◆ Exercise instructions
Every line of the material that includes the word "agent" is to be shown.
-- -- --
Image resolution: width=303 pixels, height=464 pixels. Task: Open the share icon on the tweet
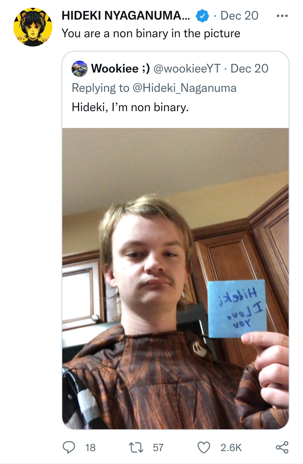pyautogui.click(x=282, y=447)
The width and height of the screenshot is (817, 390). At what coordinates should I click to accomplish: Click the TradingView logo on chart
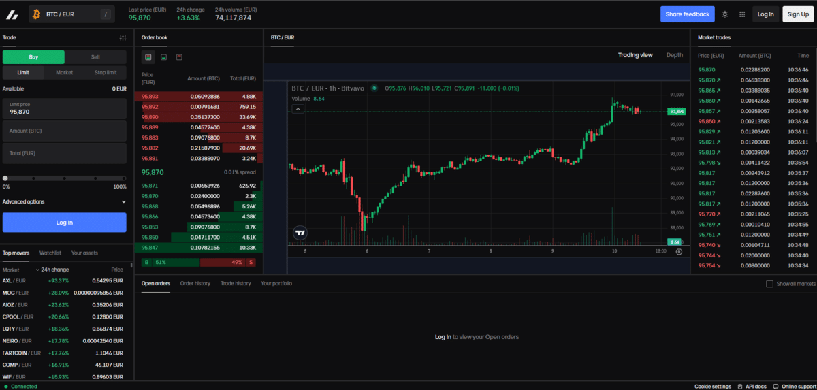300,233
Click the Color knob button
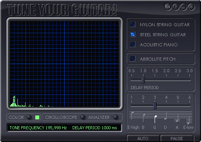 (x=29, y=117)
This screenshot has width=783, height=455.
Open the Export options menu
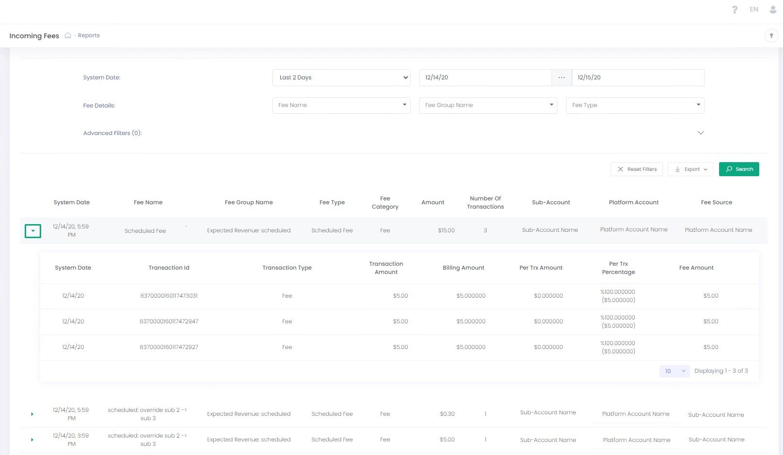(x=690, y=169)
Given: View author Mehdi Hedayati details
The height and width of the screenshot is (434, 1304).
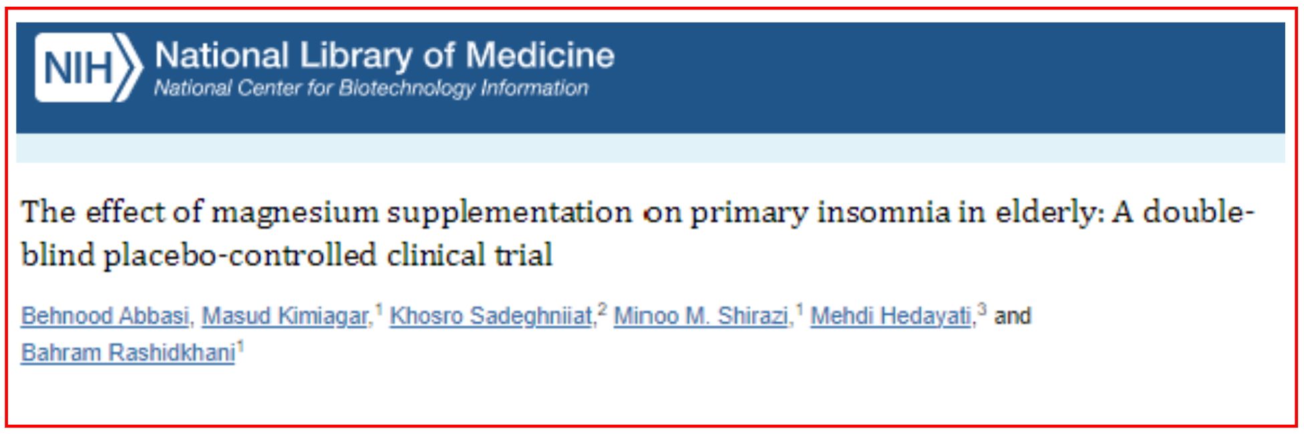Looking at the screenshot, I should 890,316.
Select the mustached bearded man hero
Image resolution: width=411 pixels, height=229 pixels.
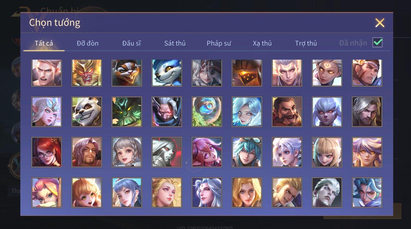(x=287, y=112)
-- -- --
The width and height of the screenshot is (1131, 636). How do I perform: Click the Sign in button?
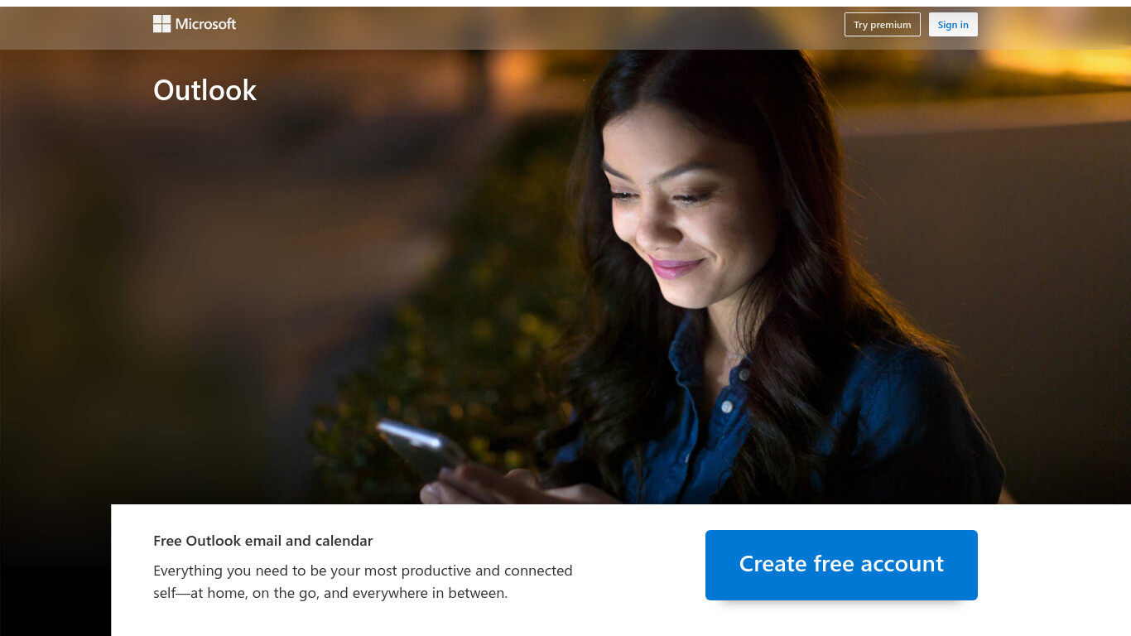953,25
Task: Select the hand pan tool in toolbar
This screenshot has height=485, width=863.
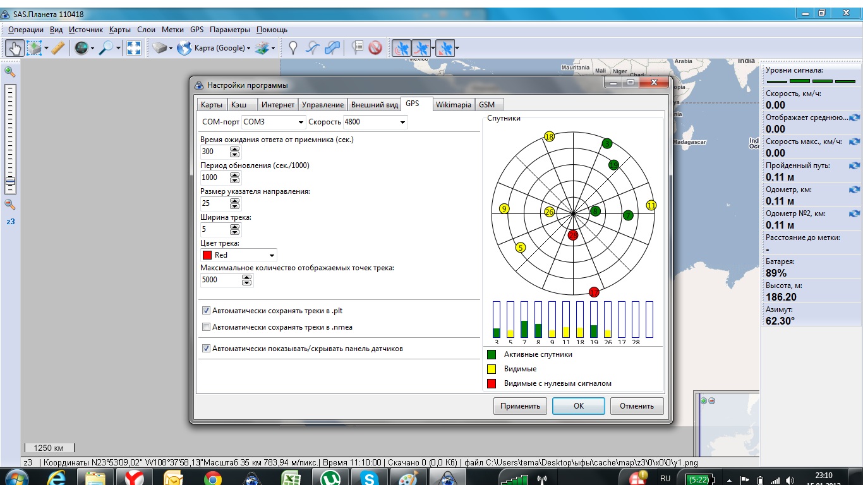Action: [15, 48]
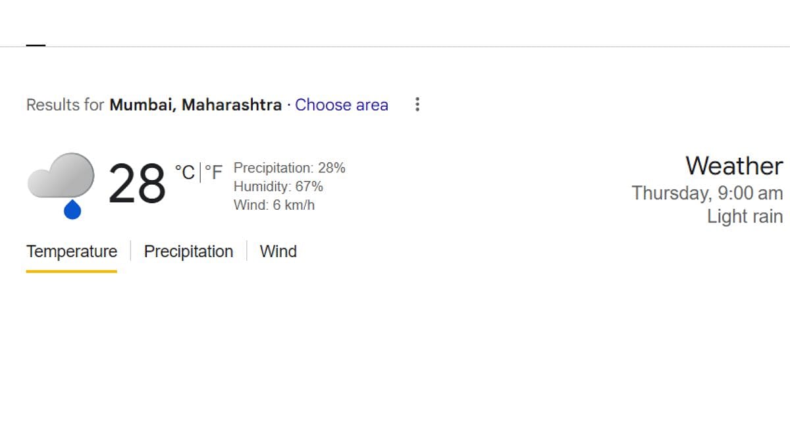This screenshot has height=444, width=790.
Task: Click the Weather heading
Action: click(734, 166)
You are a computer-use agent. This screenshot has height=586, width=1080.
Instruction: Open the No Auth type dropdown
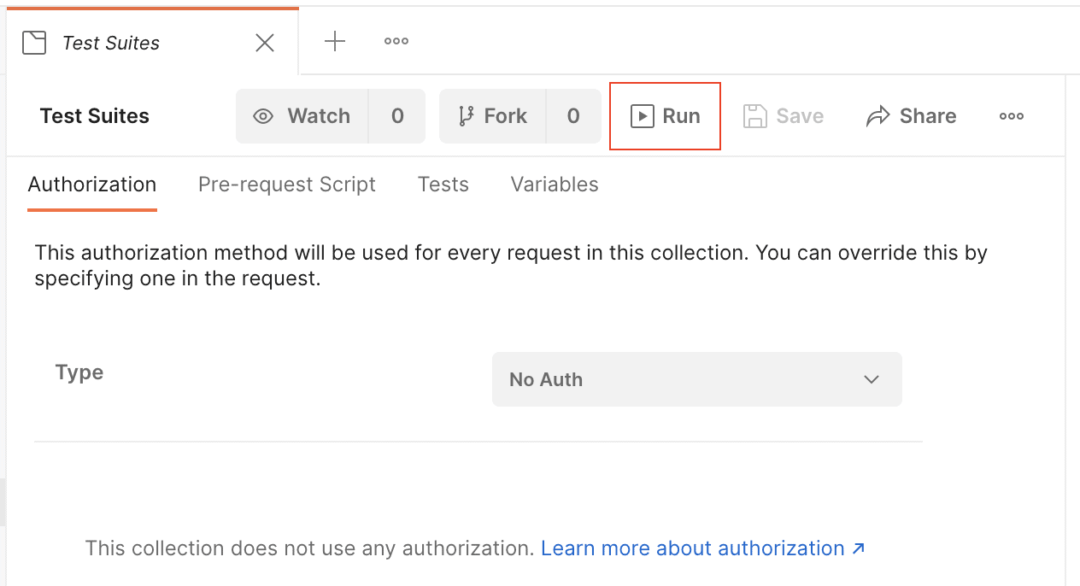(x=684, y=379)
-- -- --
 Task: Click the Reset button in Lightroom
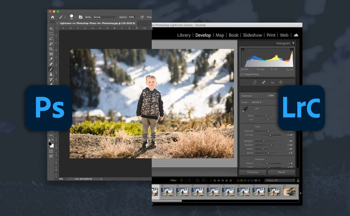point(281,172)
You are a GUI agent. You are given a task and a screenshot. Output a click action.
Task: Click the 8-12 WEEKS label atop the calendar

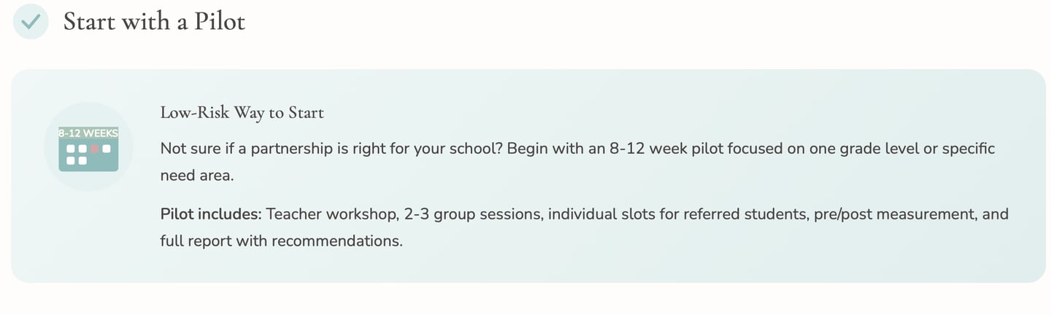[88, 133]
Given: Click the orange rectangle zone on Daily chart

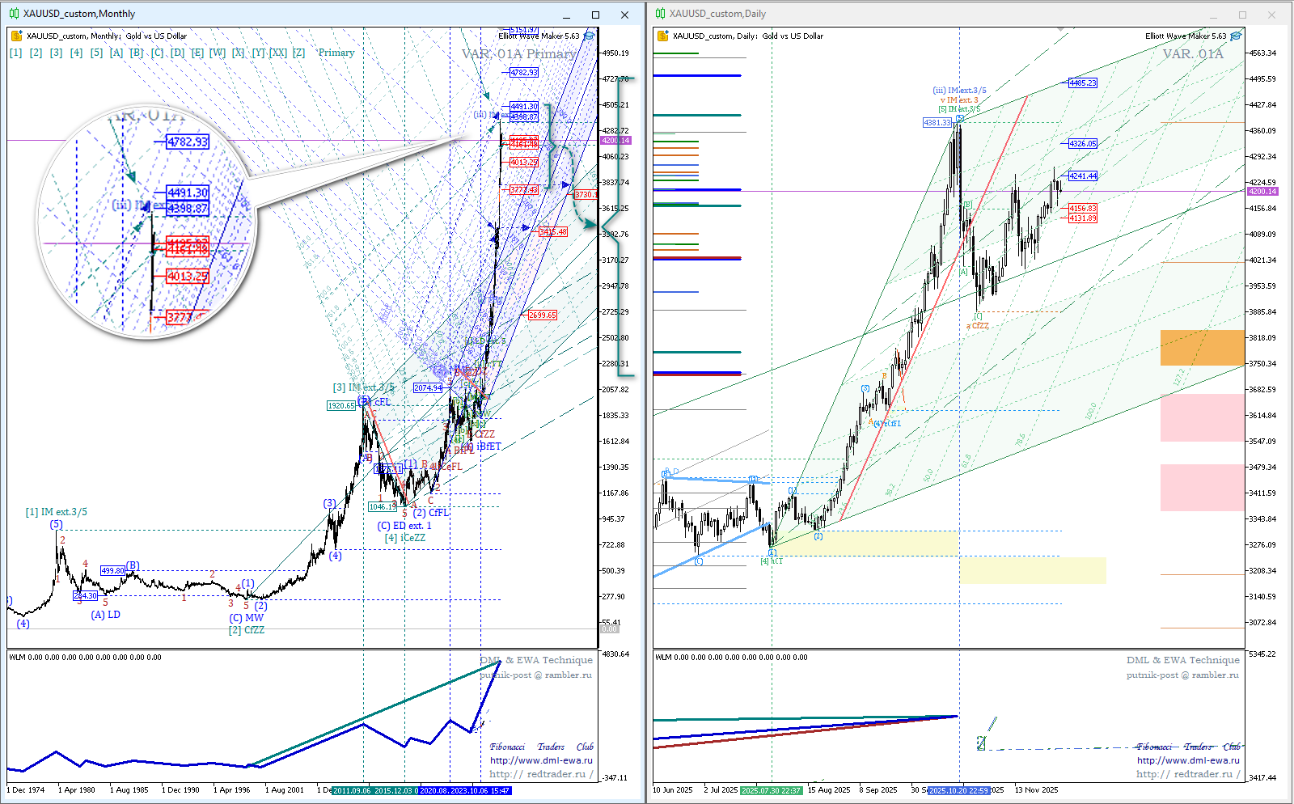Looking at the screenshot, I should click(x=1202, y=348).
-- -- --
◆ Written solution
You are a computer-use agent. This screenshot has height=586, width=1080.
You are a GUI agent. You are given a task and a screenshot. Output a click action.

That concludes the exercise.